> [Task details] Pictures are to be left out; otherwise, copy exactly the lines from the line containing "Screen dimensions: 1024x548" through the end of the data.
■ ■ ■
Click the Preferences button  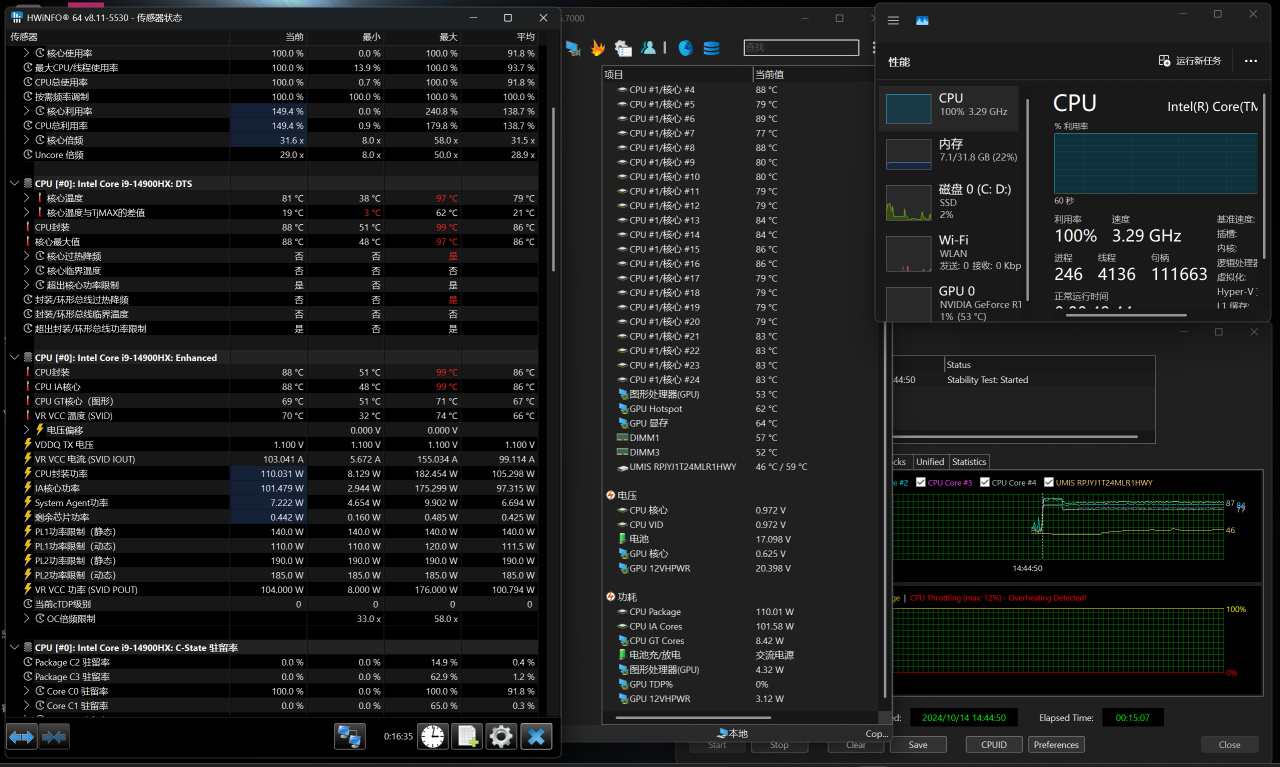pyautogui.click(x=1056, y=745)
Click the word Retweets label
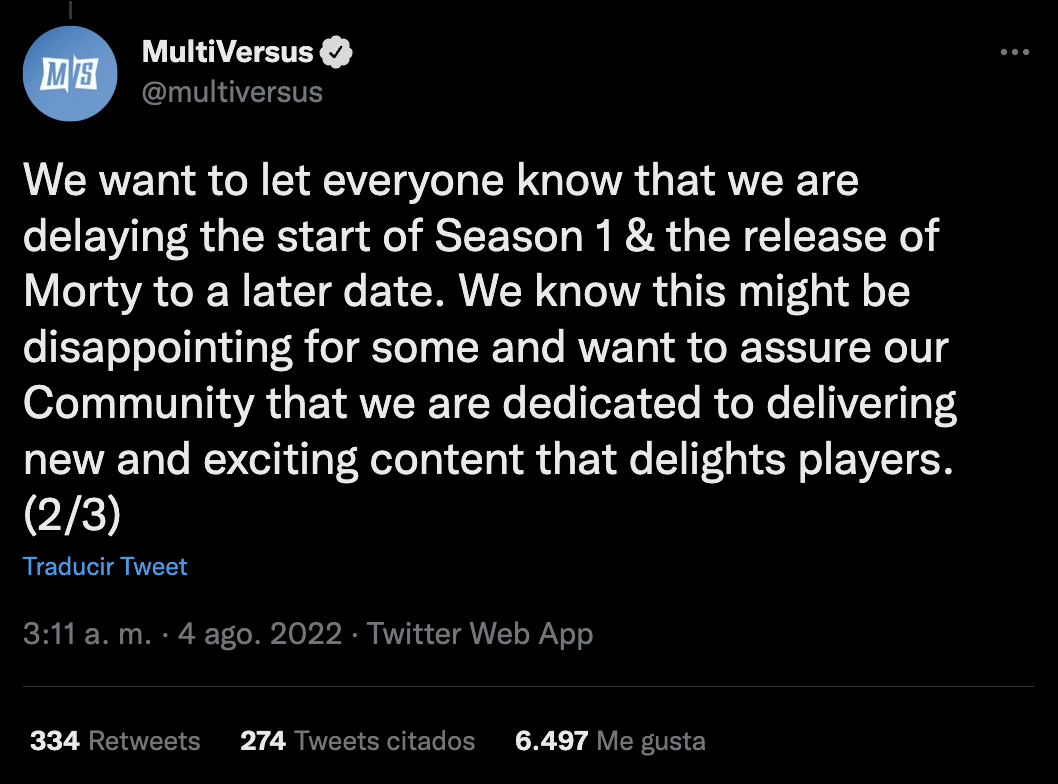 point(144,741)
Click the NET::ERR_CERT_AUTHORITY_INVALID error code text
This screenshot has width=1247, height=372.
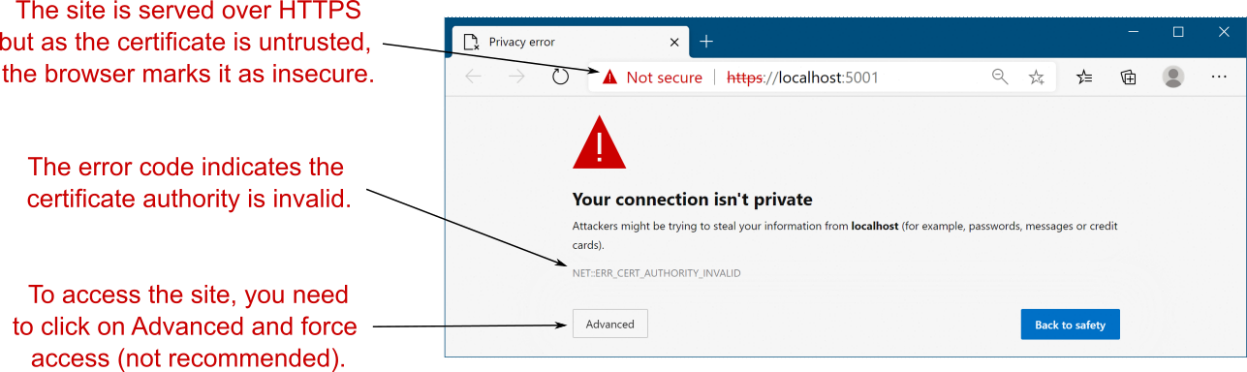click(656, 273)
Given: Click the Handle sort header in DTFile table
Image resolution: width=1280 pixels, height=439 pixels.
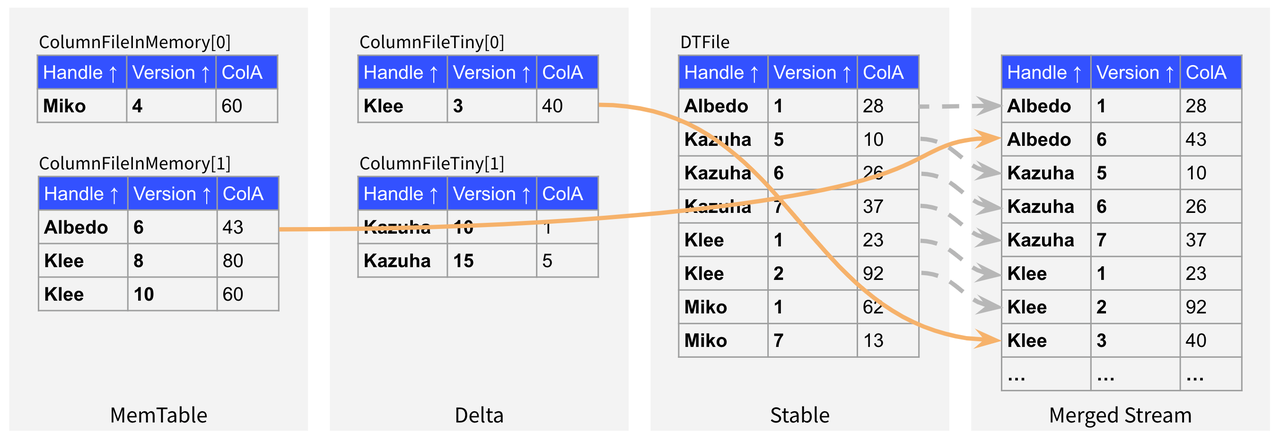Looking at the screenshot, I should (723, 73).
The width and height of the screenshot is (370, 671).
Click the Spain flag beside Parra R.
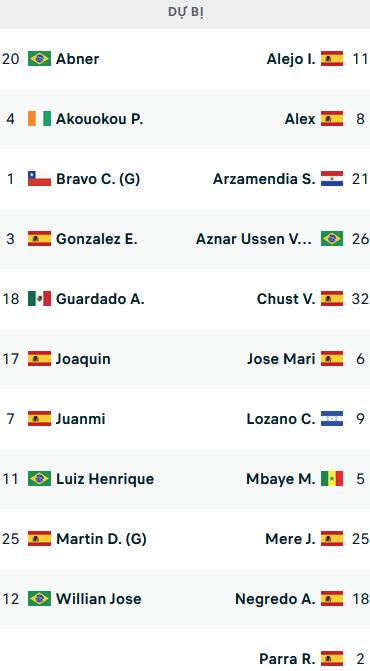click(x=332, y=659)
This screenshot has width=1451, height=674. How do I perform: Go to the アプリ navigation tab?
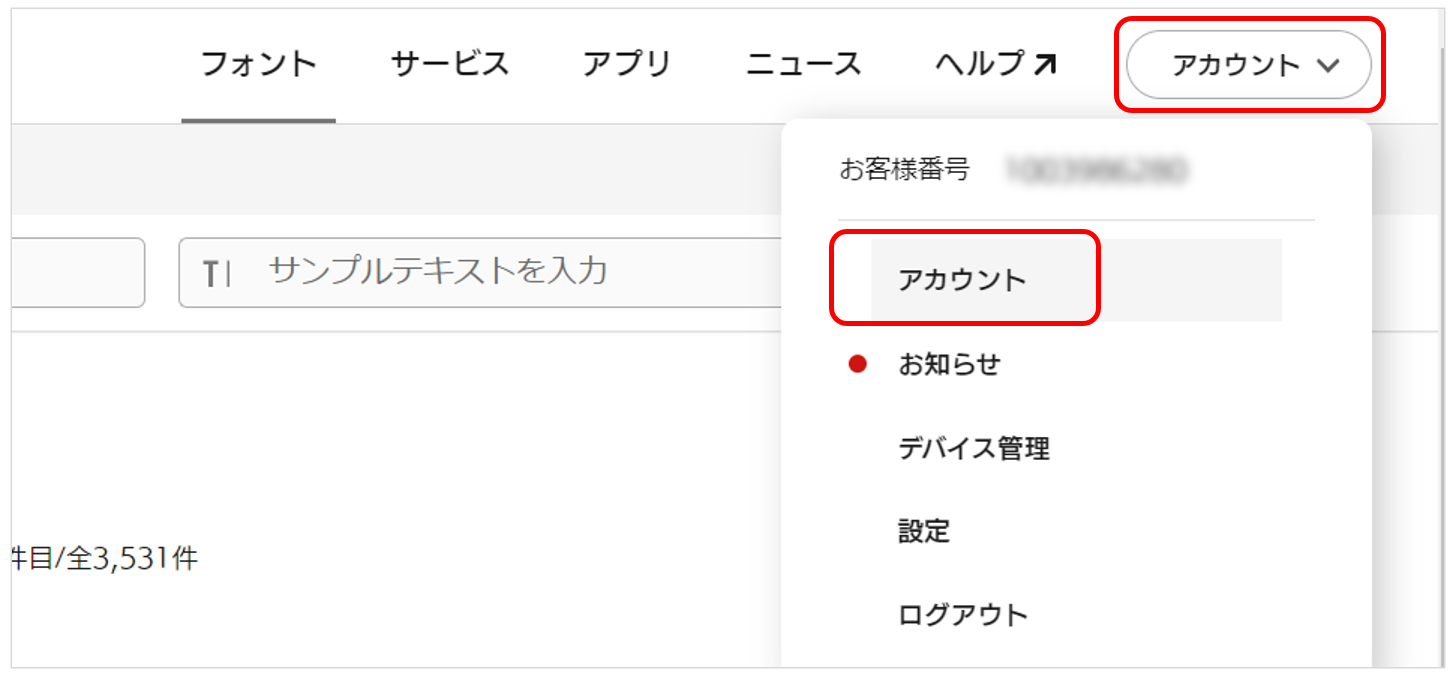point(627,65)
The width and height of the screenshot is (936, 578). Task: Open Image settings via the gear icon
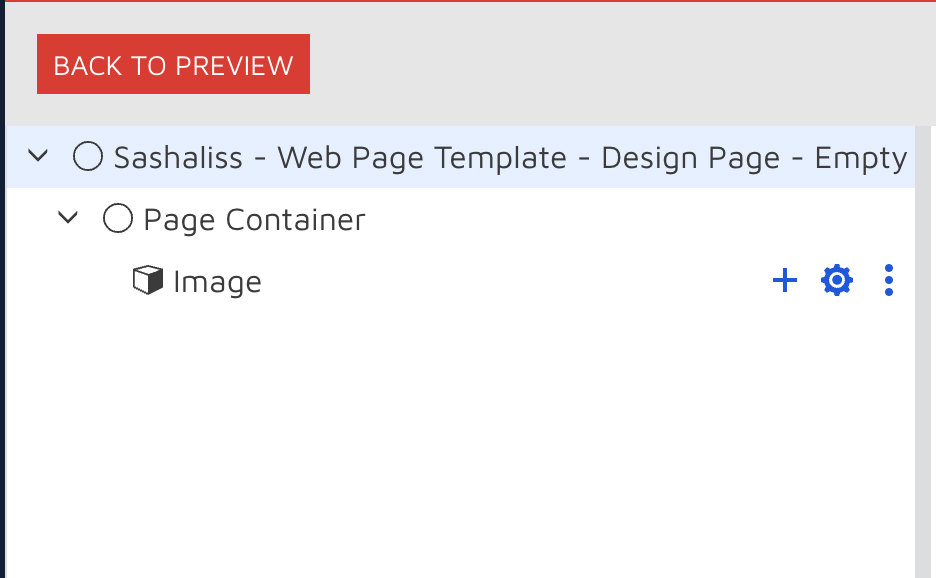coord(836,281)
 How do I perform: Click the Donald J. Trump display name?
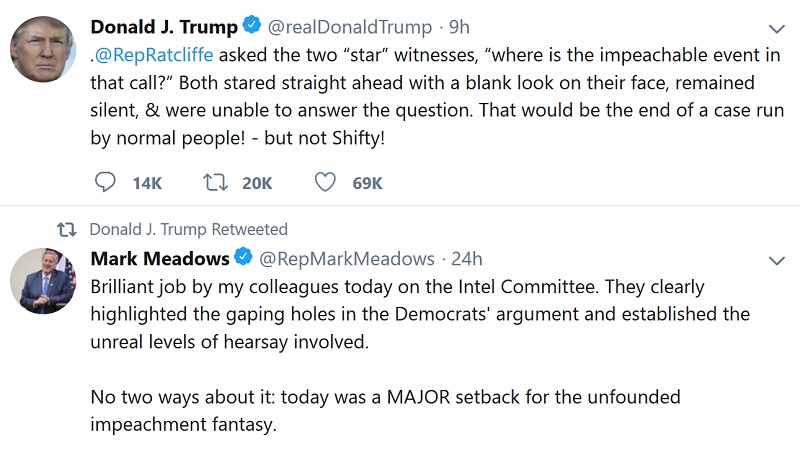164,26
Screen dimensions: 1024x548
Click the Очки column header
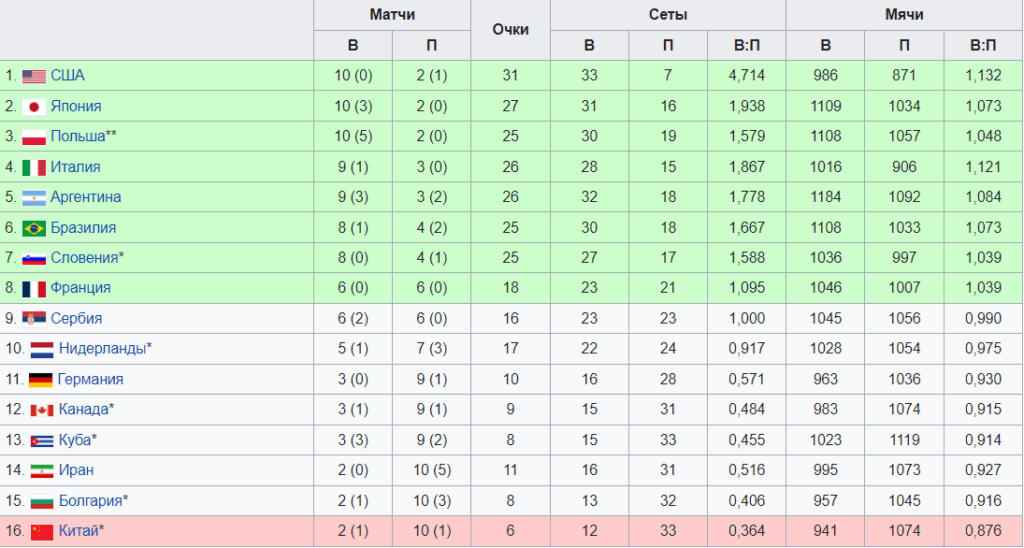pyautogui.click(x=510, y=30)
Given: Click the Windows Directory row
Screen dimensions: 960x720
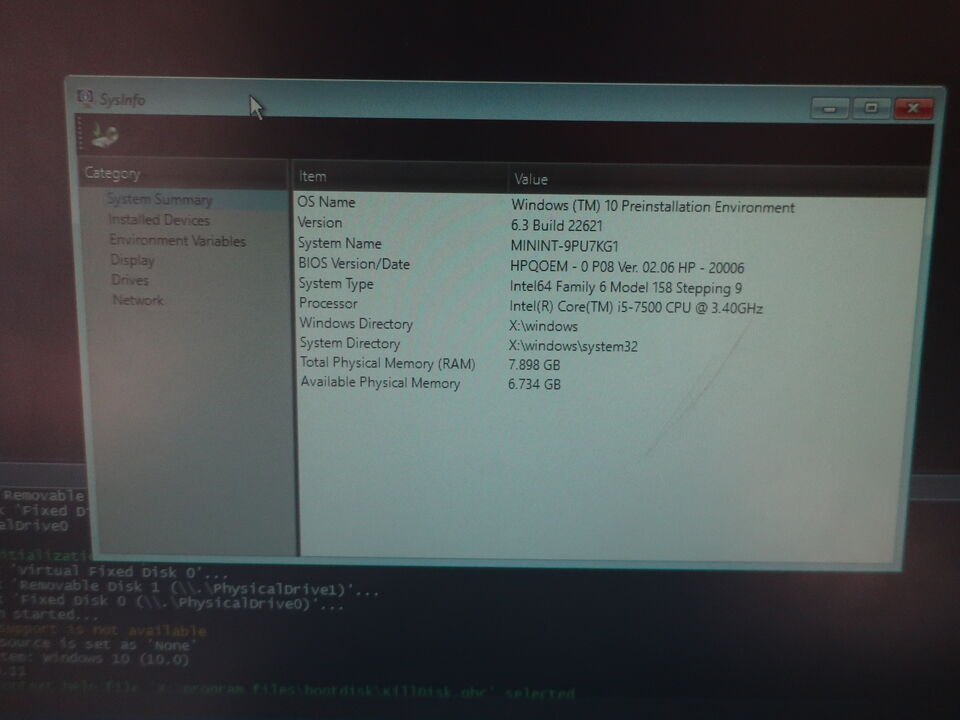Looking at the screenshot, I should [355, 324].
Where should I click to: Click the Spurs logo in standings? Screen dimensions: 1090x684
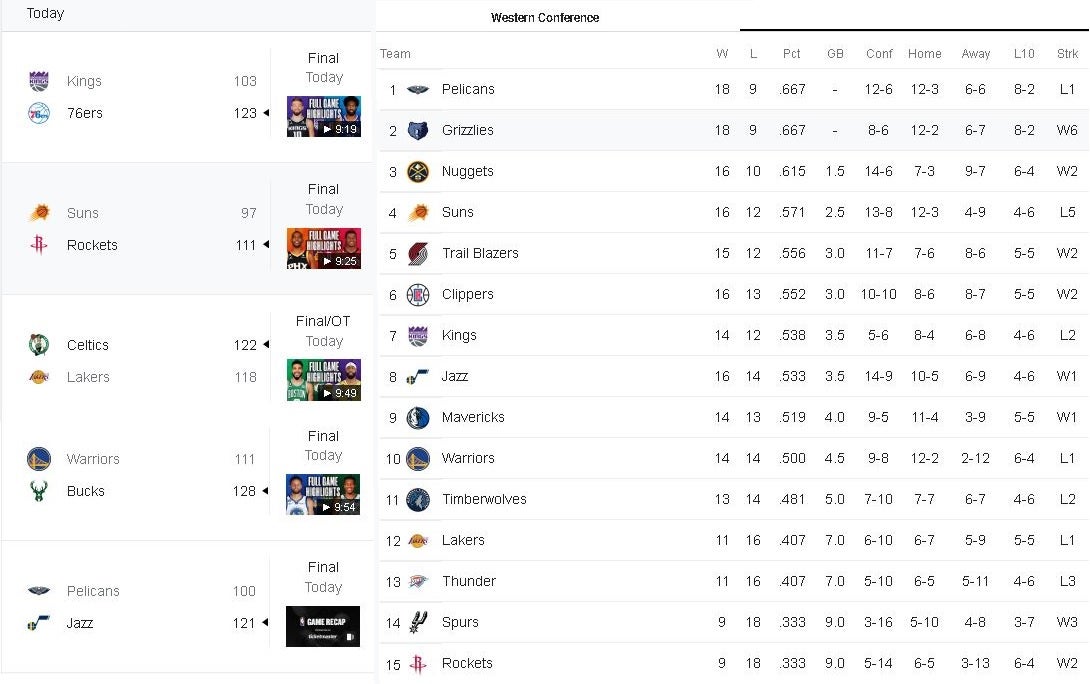(418, 622)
■ ■ ■
> [Response to this exercise]
Screen dimensions: 1024x548
Click the Очки column header
pyautogui.click(x=510, y=30)
Given: Click the Windows Directory row
Screen dimensions: 960x720
Looking at the screenshot, I should [355, 324].
Where should I click to: Click the Spurs logo in standings? Screen dimensions: 1090x684
(418, 622)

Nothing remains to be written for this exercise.